**Work to complete:**
1) Please reproduce the passage of the article on India's recessions starting at "NEW DELHI: So" and ending at "in 40 years.".
2) Answer these questions from the article on India's recessions, giving each answer on its own line.
(a) What was India's real GDP change in 1965-66?
(b) By what percentage did agricultural production decline after the kharif drought in 1979-80?
(c) On what date did R Venkataraman present the interim budget?

──────── Document text

NEW DELHI: So far, India has had five instances of recession or real GDP contraction since the nation's independence in 1957-58 (-1.2%), 1965-66 (-2.6%), 1966-67 (-0.1%), 1972-73 (-0.6%) and 1979-80 (-5.2%). With farm sector accounting for the dominant share of GDP, and given weak external balances, most recessions were earlier driven by severe droughts or high international energy prices.
The GDP data for the June quarter of FY21, due later today, would reveal the extent of damage the coronavirus pandemic has caused the Indian economy. While India’s economy had been slowing down well before the pandemic hit it, Asia’s third largest economy is expected to fall into a recession in FY21 for the first time in 40 years.
In 1979-80, the Indian economy faced a double whammy with a severe drought gripping most of the country and crude oil prices almost doubling due to supply disruptions because of the Iranian revolution against the state’s monarch. After two remarkable years of good rainfall, the drought in the kharif season in the grain producing states of the country led to decline in agricultural production by 10%. The sharp rise in petroleum prices also led to flare up of inflationary pressure with wholesale price inflation soaring 20%.
The year coincided with a change in the government, with the fall of the 33-month old coalition government under the Janata Party. In the 7th Lok Sabha elections in 1980, Indira Gandhi came back to power for the first time after emergency with a massive mandate. Finance Minister R Venkataraman presented the interim budget on 11 March, 1980 and then the full year budget on 18 June, 1980.

────────────────
──────── Source data

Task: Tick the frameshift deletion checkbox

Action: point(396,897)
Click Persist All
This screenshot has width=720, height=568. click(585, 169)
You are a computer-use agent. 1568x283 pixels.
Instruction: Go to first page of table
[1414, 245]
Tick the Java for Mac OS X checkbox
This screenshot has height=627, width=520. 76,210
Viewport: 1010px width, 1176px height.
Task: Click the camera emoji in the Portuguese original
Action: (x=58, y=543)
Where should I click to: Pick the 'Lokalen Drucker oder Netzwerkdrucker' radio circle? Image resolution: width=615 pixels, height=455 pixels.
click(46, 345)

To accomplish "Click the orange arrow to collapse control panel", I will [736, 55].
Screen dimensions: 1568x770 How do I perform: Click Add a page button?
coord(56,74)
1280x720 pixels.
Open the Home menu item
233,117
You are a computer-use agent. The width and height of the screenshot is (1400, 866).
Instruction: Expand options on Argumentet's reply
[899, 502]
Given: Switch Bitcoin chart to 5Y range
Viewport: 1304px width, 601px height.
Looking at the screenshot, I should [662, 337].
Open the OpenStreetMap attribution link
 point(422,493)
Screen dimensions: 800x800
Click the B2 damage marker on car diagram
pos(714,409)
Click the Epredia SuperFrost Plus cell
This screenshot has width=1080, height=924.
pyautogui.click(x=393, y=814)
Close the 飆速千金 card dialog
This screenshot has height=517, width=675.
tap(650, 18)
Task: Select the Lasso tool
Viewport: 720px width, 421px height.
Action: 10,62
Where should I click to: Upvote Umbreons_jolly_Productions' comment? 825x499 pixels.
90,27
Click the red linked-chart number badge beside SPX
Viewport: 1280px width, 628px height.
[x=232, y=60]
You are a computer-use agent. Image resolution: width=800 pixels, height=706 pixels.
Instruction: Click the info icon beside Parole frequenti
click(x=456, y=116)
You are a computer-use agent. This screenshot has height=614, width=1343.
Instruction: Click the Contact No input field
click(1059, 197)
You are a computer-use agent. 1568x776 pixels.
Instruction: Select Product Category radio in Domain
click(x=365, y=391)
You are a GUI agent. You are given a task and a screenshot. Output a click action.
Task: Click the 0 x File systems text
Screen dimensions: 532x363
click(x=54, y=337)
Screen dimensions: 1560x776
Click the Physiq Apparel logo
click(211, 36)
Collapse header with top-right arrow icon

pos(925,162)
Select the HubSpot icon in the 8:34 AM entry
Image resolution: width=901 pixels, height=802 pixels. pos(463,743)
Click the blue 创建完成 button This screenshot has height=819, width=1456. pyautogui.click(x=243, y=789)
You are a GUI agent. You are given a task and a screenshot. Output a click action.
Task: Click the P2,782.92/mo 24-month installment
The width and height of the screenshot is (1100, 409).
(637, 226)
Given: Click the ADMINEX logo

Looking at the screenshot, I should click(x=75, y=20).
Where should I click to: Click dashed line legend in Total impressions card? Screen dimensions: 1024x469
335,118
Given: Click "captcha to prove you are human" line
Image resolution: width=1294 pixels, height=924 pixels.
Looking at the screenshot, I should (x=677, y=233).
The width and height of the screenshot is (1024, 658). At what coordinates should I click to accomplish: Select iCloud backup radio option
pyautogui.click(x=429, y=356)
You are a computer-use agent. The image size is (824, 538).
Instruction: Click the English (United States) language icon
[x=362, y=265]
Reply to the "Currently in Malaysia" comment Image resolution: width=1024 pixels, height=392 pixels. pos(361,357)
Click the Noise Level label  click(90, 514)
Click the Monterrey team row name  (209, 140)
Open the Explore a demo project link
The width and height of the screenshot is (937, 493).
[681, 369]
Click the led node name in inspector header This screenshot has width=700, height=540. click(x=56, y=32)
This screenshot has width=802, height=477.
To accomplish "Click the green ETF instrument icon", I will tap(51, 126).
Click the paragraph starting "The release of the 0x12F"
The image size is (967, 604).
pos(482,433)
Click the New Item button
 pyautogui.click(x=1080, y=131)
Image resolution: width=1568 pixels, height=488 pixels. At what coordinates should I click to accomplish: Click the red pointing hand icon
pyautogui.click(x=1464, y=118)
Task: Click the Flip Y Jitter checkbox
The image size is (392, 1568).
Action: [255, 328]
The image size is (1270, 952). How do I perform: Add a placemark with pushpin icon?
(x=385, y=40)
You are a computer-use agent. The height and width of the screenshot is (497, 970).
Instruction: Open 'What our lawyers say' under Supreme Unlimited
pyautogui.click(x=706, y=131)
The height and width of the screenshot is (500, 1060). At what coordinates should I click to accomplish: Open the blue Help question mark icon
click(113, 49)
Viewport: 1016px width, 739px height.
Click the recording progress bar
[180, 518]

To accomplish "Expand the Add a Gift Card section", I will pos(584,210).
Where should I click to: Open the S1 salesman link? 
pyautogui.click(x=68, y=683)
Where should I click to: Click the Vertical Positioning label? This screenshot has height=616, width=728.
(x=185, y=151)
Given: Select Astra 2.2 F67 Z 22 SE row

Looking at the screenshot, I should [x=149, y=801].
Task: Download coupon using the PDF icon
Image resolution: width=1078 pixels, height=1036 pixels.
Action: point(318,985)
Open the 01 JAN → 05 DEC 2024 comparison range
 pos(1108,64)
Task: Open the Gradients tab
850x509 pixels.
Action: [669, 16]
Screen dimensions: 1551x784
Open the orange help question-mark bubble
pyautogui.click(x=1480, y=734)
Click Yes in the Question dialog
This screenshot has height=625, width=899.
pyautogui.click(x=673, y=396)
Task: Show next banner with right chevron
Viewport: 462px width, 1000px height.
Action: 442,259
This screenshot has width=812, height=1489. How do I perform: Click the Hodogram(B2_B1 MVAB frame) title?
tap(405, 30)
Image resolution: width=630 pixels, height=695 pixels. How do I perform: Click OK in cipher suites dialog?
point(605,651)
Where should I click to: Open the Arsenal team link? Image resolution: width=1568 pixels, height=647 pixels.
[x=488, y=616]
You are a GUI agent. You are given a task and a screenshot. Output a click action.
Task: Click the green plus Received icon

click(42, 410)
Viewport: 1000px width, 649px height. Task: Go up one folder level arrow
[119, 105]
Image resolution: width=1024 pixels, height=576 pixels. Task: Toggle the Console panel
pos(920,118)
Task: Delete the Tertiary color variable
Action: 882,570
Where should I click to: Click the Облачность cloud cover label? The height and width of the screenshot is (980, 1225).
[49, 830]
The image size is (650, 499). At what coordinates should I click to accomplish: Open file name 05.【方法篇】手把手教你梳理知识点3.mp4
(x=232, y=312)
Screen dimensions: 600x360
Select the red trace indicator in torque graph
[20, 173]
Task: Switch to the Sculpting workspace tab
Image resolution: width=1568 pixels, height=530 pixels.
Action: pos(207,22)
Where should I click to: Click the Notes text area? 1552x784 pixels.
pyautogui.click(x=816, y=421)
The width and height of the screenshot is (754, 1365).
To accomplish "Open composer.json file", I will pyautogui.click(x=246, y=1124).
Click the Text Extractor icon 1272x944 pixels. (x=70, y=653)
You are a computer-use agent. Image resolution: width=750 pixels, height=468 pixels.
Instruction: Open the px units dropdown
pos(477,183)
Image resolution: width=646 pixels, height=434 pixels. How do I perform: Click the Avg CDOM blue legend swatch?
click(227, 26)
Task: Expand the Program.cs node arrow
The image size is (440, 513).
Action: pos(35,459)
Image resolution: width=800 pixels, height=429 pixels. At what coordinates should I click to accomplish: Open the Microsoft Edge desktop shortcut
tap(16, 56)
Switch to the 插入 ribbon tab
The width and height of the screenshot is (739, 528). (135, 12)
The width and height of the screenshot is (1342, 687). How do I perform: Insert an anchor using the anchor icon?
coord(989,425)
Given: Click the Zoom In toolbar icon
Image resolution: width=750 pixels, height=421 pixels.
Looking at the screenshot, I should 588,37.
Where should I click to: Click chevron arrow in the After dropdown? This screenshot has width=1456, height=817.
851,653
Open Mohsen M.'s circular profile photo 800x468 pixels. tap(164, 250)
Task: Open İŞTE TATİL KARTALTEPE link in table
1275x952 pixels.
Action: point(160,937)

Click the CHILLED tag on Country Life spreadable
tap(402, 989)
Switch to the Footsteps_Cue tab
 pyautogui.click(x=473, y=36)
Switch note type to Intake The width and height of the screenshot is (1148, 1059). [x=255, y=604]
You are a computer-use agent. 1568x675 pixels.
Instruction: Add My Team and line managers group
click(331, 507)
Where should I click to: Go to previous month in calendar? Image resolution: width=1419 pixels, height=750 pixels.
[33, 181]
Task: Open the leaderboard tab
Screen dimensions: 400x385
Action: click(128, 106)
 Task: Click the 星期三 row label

────────────────

**Answers to the exercises:**
1)
NEW DELHI: So far, India has had five instances of recession or real GDP contraction since the nation's independence in 1957-58 (-1.2%), 1965-66 (-2.6%), 1966-67 (-0.1%), 1972-73 (-0.6%) and 1979-80 (-5.2%). With farm sector accounting for the dominant share of GDP, and given weak external balances, most recessions were earlier driven by severe droughts or high international energy prices.
The GDP data for the June quarter of FY21, due later today, would reveal the extent of damage the coronavirus pandemic has caused the Indian economy. While India’s economy had been slowing down well before the pandemic hit it, Asia’s third largest economy is expected to fall into a recession in FY21 for the first time in 40 years.

2)
(a) -2.6%
(b) 10%
(c) 11 March, 1980